During the first six months, three two-room schools and three dispensaries were completed and placed in operation, and public information houses were built. Playgrounds were constructed that include swings, seesaws, and merry-go-rounds. Sanitation facilities were installed at each of the public buildings, and the soldiers instructed the people in sanitation improvement.
The officers of the 53d Engineer Battalion also interviewed the local people to determine their needs and desires, and thus be able to give them the best possible assistance. Access roads to buildings were constructed and drainage systems were improved. Existing wells were enlarged and others were dug.

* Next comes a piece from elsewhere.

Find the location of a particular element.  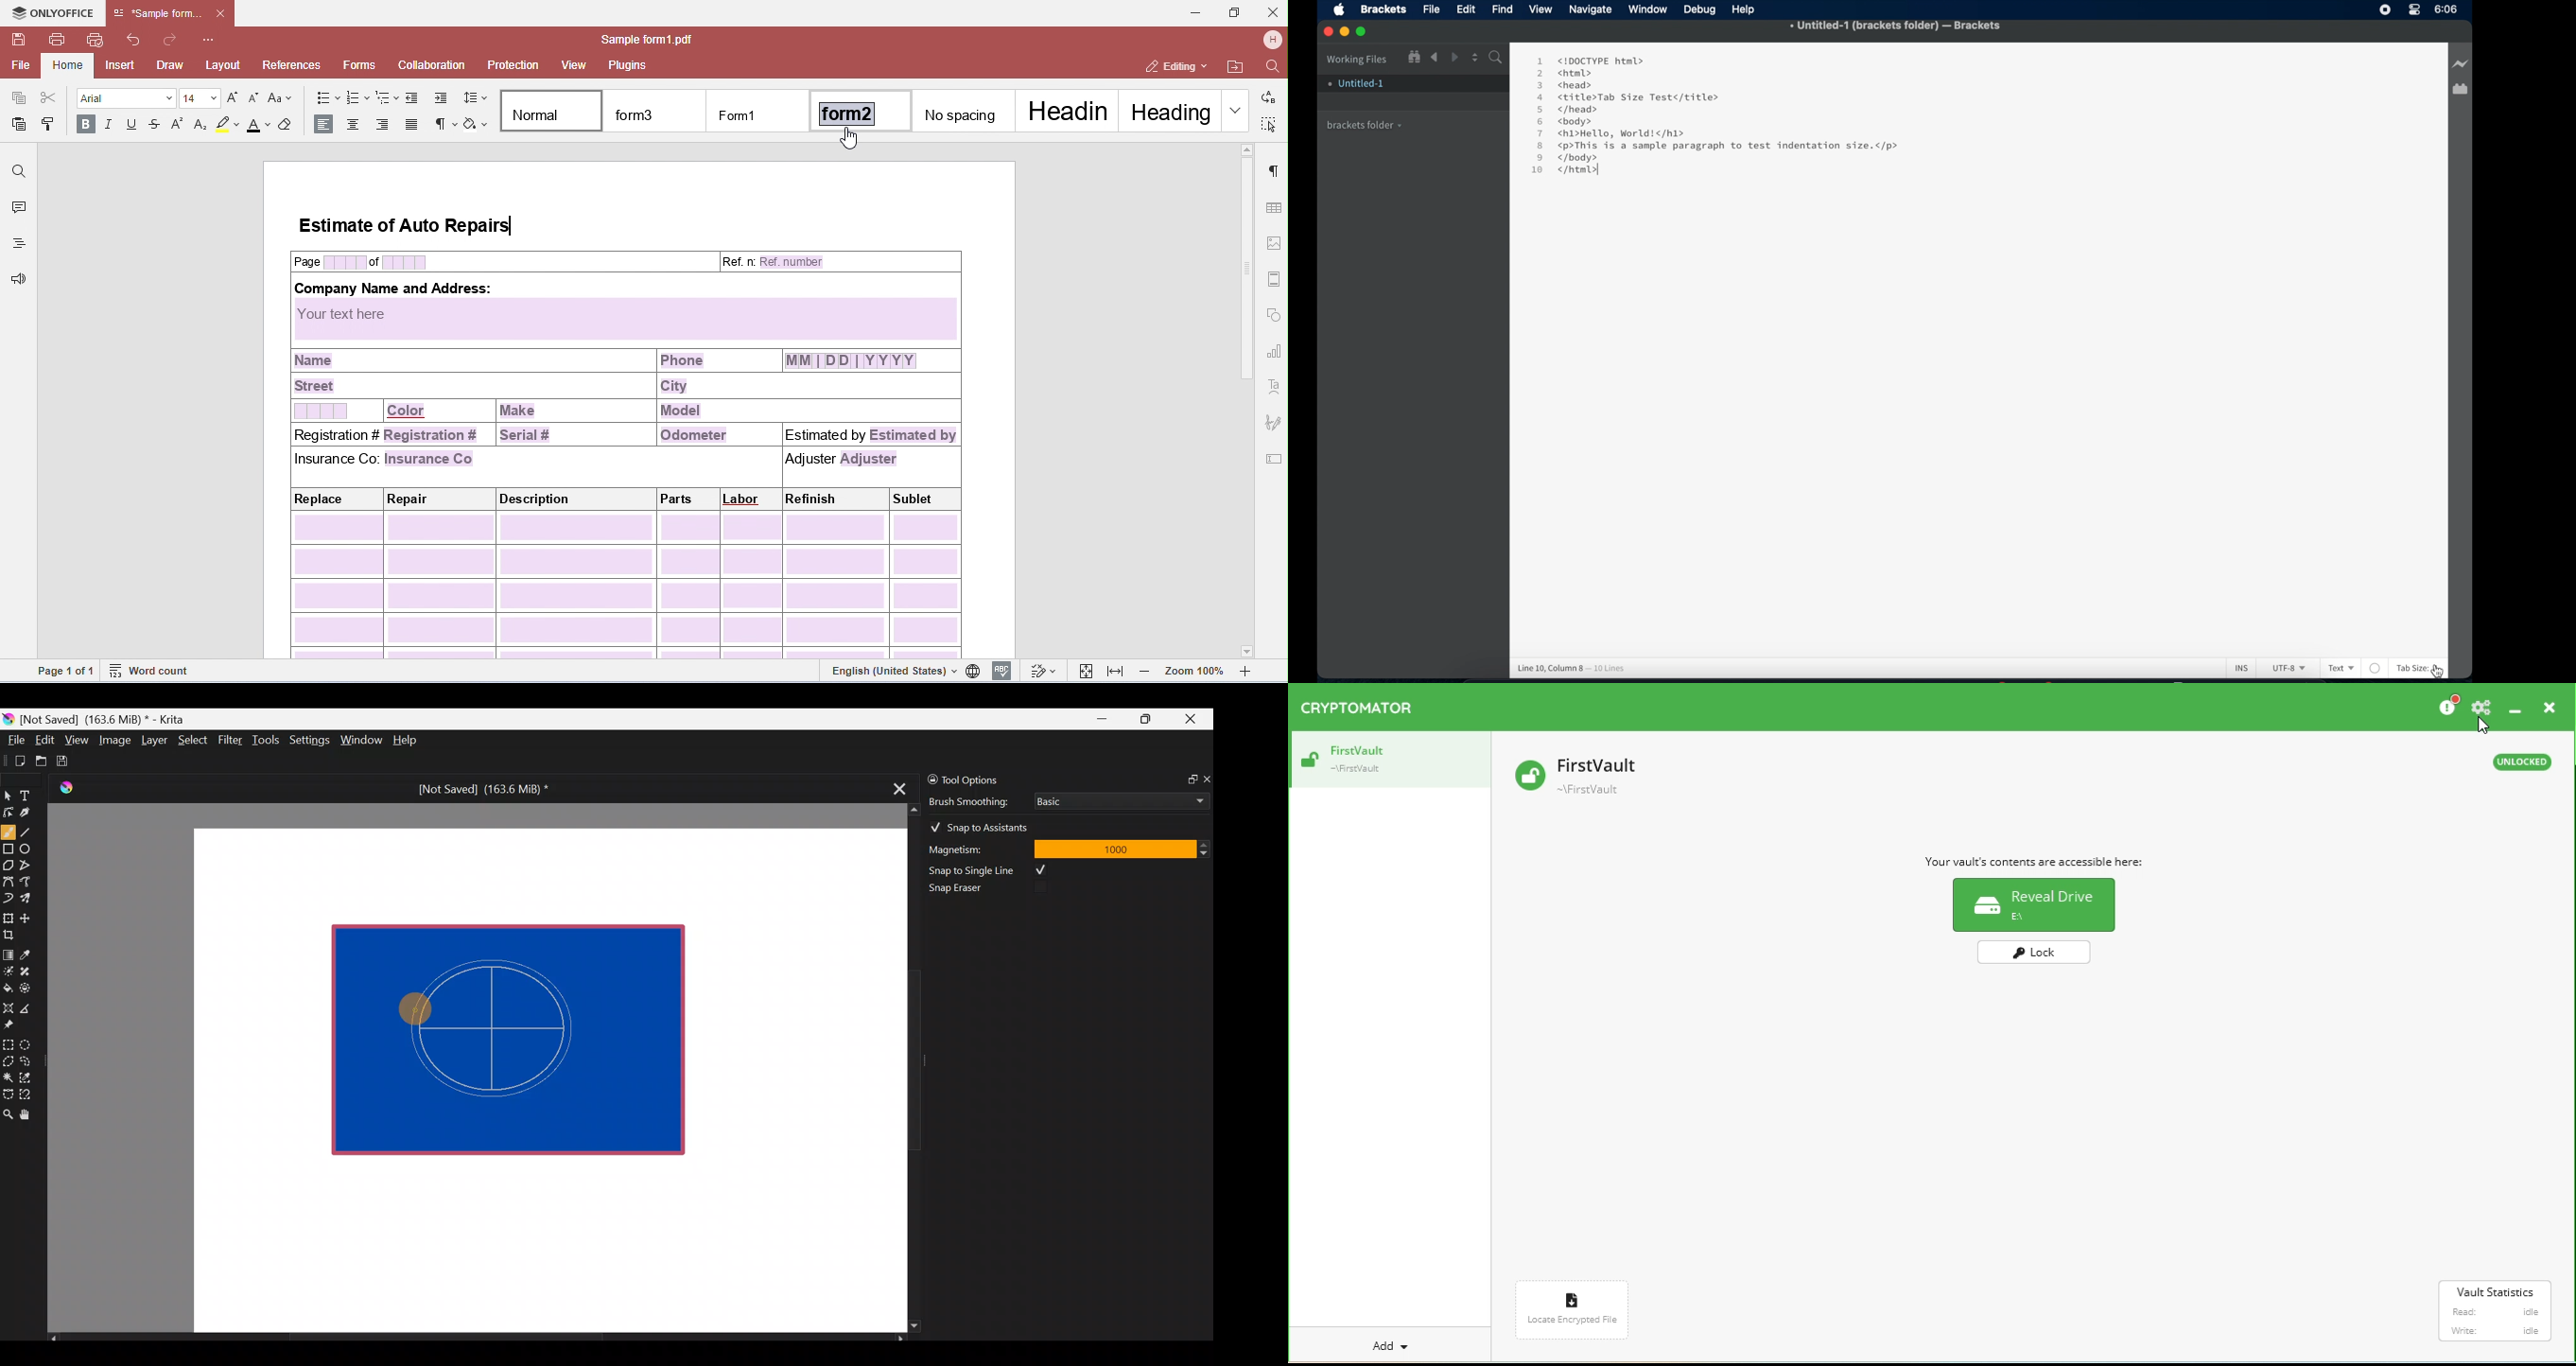

Draw a gradient is located at coordinates (8, 951).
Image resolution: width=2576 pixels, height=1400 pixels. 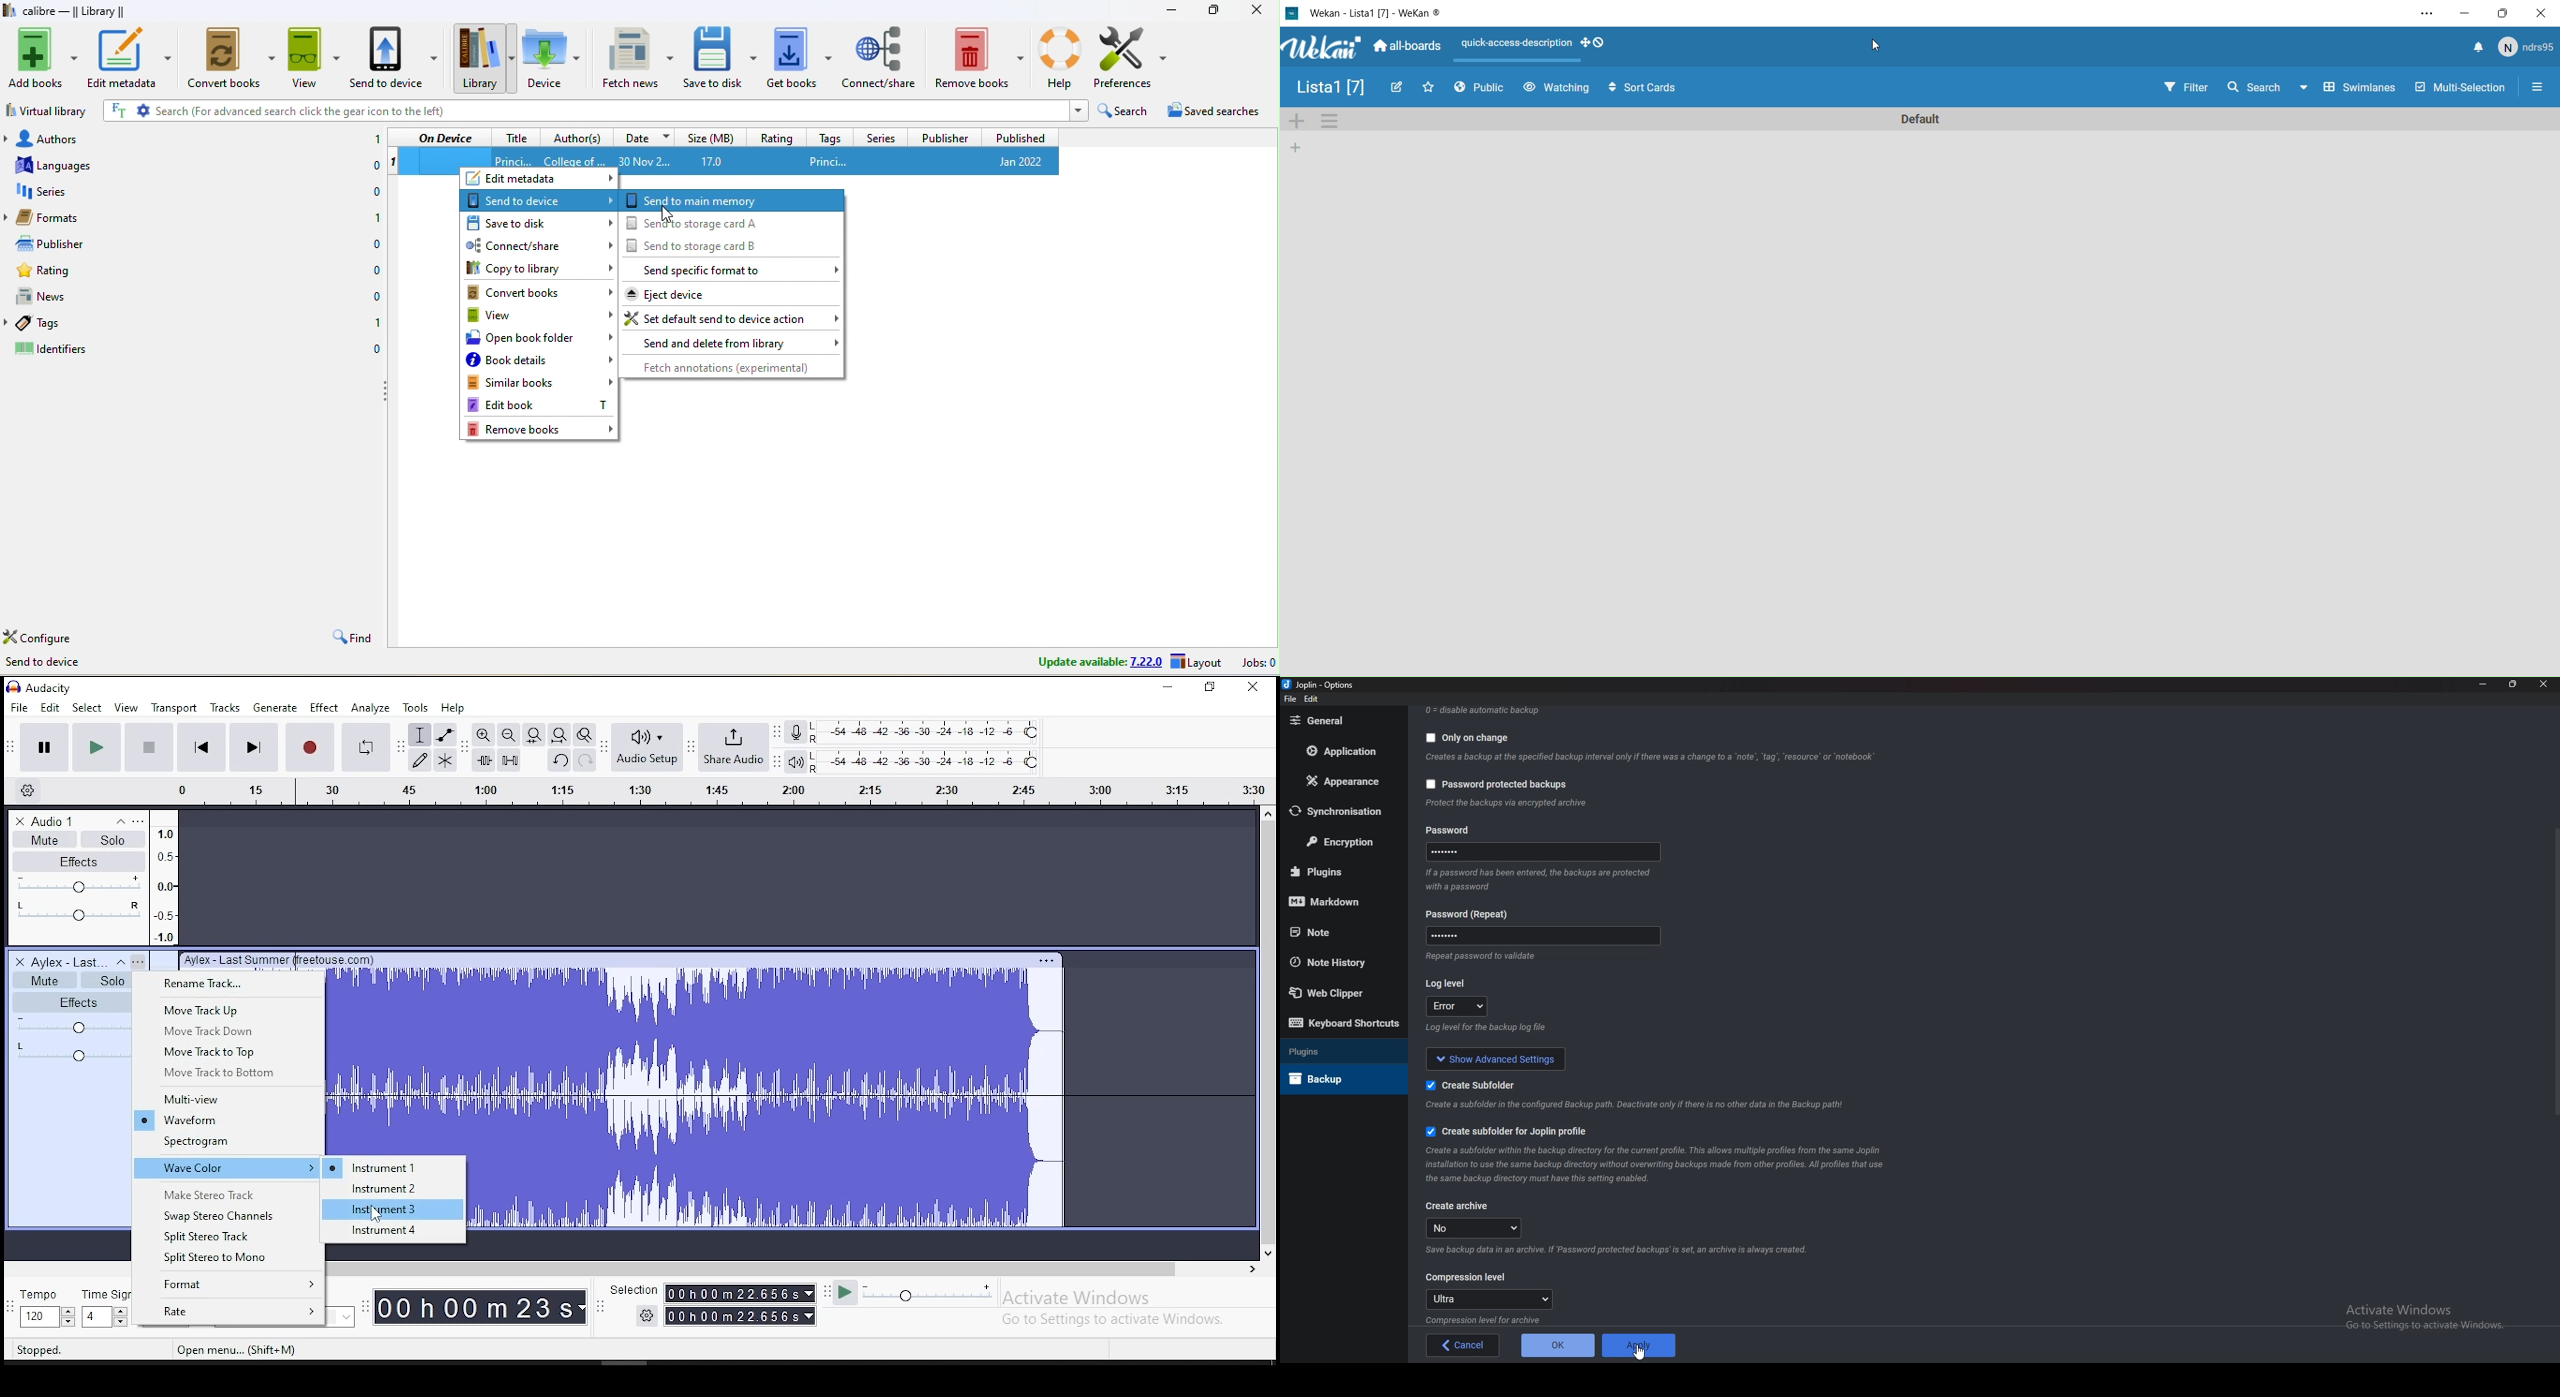 I want to click on effects, so click(x=70, y=1002).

If the Vietnamese Engineer Units are to succeed in the Civic Action programs, they must gain the respect and support of the local people. This is achieved by showing sincerity, imagination, and hard work. Through such actions as those of the 53d Engineer Battalion, the living conditions of the people will be improved (Figure 9). This will show them that their government is interested in their welfare, and, in turn, the government should expect to gain the loyalty and respect of the people.
[reprinted from TME / January-February 1966]
*This, the oldest construction engineer battalion in Vietnam, was organized November 1, 1955, as the 1st Engineer Battalion (Construction), and on January 1, 1964, was redesignated the 53d Engineer Battalion under operational control of the 5th Engineer Group.